#### ASSIGNMENT
Please transcribe only the lines between the one containing "This screenshot has height=527, width=959." and the end of the records, both ends included, exactly as written; skip every picture.

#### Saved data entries
╭──
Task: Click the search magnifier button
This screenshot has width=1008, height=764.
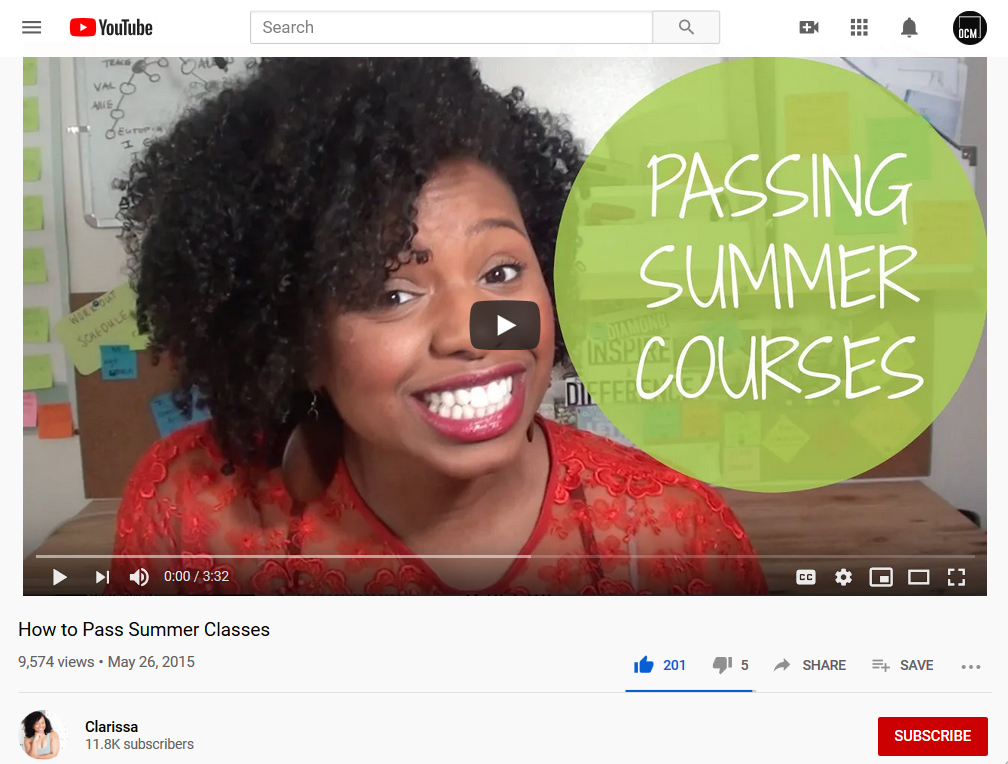Action: click(x=686, y=28)
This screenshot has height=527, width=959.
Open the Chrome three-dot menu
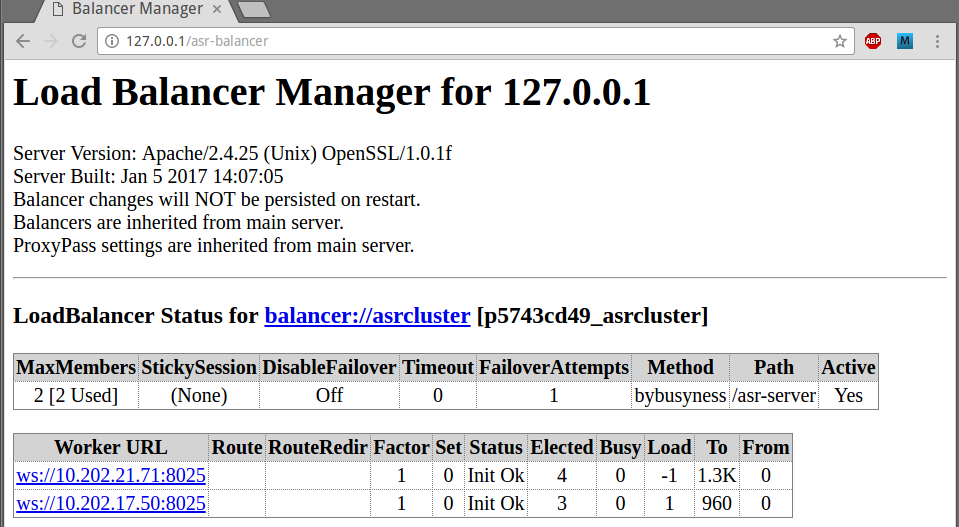tap(937, 42)
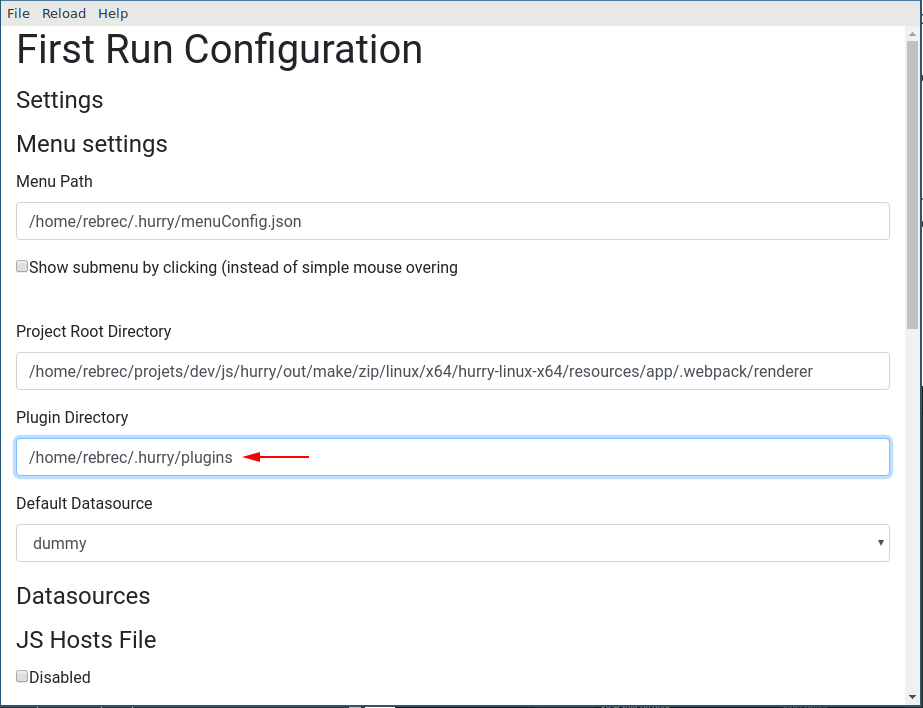Open the Reload menu
The width and height of the screenshot is (923, 708).
(64, 13)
╰──
#### OUTPUT OF THE TASK
This screenshot has height=527, width=959.
Open the Chrome three-dot menu
tap(937, 42)
Open the Reload menu
The width and height of the screenshot is (923, 708).
(64, 13)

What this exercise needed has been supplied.